A. Given the sample size n is extremely large and the number of predictors p is small, I would expect a flexible learning method to outperform an inflexible method. Since n is large, there wouldn’t be a need to make any assumptions about f(x), which is the first step in an inflexible (parametric) learning method; the very size of n would give structure to f(x) and allowing the flexible method (non-parametric) to learn from the data without restrictions would produce a better model of the data, with little risk of overfitting due to large n.
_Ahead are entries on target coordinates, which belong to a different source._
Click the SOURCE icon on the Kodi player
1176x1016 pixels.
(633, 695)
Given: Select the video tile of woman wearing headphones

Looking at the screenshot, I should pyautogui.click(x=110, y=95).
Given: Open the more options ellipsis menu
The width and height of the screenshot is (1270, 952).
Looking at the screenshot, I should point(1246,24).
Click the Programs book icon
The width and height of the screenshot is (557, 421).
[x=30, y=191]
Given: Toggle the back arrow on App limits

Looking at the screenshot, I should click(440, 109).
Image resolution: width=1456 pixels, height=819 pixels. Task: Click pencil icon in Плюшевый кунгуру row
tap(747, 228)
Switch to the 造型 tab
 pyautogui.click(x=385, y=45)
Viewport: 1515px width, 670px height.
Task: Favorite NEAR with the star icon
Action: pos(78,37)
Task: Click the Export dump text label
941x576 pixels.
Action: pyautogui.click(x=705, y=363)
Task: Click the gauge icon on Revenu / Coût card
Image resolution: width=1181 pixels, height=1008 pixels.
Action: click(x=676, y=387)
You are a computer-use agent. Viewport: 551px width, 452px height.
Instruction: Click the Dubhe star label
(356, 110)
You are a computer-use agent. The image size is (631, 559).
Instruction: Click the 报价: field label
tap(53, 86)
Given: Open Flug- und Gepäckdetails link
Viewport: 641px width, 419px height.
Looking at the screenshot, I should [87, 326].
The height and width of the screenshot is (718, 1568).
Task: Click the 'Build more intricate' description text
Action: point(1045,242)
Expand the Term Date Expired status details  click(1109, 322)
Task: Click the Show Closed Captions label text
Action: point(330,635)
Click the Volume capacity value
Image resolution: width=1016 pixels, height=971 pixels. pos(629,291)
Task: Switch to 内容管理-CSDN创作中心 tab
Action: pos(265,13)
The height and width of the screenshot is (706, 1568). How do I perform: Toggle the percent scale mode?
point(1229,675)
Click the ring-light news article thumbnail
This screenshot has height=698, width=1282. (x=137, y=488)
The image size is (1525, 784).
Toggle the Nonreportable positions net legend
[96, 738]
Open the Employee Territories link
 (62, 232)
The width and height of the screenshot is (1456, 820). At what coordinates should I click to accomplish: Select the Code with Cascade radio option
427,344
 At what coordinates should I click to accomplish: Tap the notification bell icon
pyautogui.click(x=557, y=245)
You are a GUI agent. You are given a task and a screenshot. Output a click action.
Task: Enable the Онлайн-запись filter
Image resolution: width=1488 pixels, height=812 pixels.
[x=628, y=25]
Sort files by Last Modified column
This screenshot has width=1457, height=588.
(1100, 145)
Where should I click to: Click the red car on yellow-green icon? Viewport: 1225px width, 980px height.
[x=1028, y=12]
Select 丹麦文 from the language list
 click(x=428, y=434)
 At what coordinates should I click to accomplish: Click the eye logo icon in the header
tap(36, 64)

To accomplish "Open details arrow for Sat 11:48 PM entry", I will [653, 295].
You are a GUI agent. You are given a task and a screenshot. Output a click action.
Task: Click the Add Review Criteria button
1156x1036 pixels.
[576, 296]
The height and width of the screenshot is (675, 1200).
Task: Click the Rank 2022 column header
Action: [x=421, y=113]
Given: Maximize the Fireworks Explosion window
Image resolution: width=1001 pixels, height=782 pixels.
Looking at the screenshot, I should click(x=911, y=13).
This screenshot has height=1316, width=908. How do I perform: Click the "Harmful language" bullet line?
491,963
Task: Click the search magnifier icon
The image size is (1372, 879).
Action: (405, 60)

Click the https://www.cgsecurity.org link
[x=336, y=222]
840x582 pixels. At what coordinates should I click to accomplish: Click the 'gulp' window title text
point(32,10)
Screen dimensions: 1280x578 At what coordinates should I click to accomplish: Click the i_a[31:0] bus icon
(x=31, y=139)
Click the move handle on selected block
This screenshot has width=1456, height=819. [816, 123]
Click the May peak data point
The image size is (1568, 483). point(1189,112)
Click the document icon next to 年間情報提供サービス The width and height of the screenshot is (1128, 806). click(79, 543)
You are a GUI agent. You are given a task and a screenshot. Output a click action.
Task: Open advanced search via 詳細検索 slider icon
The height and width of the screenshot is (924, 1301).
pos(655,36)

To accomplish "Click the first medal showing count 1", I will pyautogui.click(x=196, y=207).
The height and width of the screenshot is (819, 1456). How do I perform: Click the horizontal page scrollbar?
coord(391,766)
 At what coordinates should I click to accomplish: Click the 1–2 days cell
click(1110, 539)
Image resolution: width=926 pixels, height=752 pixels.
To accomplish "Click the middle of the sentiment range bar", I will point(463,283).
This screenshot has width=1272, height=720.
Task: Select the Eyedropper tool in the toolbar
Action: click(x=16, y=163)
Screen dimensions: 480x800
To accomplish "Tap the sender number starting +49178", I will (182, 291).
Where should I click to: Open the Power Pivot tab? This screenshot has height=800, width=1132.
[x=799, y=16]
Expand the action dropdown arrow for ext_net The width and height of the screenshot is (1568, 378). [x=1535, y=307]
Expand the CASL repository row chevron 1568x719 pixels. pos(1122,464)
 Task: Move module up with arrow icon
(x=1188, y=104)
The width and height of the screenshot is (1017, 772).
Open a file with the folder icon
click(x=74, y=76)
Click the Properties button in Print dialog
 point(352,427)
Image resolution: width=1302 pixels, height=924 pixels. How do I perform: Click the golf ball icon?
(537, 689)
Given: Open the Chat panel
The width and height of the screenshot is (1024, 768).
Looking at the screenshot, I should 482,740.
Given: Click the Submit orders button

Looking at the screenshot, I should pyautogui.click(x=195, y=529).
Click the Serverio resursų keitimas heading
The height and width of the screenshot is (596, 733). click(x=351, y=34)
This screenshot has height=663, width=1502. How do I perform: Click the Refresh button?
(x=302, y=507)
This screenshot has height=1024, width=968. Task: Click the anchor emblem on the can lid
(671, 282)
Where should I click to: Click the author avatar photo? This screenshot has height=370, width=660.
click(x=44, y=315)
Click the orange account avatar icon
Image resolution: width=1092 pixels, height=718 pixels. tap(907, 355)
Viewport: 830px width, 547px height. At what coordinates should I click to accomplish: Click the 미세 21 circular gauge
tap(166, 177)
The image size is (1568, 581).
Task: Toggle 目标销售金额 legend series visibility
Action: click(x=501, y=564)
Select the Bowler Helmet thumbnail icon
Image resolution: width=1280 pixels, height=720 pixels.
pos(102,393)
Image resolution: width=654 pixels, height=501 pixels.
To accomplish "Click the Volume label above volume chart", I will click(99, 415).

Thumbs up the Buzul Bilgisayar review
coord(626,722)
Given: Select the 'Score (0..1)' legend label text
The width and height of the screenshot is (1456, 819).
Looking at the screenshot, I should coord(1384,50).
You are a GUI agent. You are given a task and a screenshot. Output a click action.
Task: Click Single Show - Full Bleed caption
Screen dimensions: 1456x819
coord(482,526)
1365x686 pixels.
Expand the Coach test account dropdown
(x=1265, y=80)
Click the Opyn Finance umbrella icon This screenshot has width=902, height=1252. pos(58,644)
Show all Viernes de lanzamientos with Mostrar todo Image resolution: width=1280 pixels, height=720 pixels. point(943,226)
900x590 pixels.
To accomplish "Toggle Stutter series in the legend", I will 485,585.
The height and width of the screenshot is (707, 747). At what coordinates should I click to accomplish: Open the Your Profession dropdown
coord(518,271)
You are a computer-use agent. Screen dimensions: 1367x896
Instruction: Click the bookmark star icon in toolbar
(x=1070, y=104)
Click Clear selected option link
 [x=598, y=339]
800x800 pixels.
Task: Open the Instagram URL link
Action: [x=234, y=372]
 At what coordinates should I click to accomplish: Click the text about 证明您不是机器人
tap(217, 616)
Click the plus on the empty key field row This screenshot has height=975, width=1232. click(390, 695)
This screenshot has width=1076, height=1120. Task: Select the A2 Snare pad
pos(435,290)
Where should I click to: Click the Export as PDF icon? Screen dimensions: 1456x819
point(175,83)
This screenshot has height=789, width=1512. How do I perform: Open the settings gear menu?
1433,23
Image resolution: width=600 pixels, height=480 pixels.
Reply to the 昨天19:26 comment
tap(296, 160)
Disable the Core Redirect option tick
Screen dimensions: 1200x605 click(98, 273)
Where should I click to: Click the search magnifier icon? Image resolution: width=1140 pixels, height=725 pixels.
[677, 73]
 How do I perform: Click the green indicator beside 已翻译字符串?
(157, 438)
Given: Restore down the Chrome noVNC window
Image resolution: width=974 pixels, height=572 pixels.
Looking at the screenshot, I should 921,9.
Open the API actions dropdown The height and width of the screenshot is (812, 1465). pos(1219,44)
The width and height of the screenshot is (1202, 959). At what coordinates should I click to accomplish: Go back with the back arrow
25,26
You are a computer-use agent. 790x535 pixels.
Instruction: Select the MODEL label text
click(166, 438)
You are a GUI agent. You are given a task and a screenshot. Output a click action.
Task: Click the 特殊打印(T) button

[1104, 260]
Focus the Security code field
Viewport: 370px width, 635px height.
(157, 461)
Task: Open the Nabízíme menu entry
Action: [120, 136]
B. Given the numbers of predictors p is extremely high and the number of observations n is small, I would expect an inflexible method to outperform a flexible one. A flexible method runs the risk of modeling the noise in the data, leading to overfitting and a high test error rate. If some assumptions are made about the structure of f(x) (i.e. using a parametric/inflexible method), the risk of overfitting is lowered.
C. Given the relationship between the predictors and the response is highly non-linear, I would expect a flexible method to outperform an inflexible method since the true f(x) is non-linear, and flexible learning methods don’t make any assumptions about the f(x).
D. Given that the variance of the error terms is extremely high, I would expect an inflexible method to outperform a flexible one. Without making any assumptions about f(x) (inflexible/parametric), a flexible method has a relatively high probability of modeling the variance of the error terms as a part of f(x), whereas an inflexible method would reduce that probability, at least somewhat.
A. Since the question is interested in understanding which factors affect CEO salary, which is a quantitative metric, this would be a regression scenario and the word “understanding” lends towards an interest in inference, as opposed to prediction. n = 500 (firms) and p = 3 (profit, number of employees and industry).
B. Determining whether a new product will be a success or failure is a classification problem, and since the response is binary, logistic regression would be a good starting (Although logistic regression has the word regression in it, due to the output of f(x) being quantitative, the output is a probability of an observation being classified as a success, therefore the method is ultimately used for classification problems). n = 20 (similar products) and p = 13 (price charged for product, marketing budget, competition price and 10 other variables).
C. Interest in prediction, and since metric of interest is quantitative, this would be a regression problem. n = 52 (weeks in 2012) and p = 3 (% change in the US market, % change in the British market and the % change in the German market.)
A. (see graphic)
B.
The Bayes error curve (dashed black line) will always be a flat line because it represents the irreducible error; even the best model cannot account for the natural variance of the error terms, hence the horizontal line.
The training error curve (solid red line) has downward sloping curve because, as more flexible learning methods are used, the method can always “explain away” all of the variance in the training data.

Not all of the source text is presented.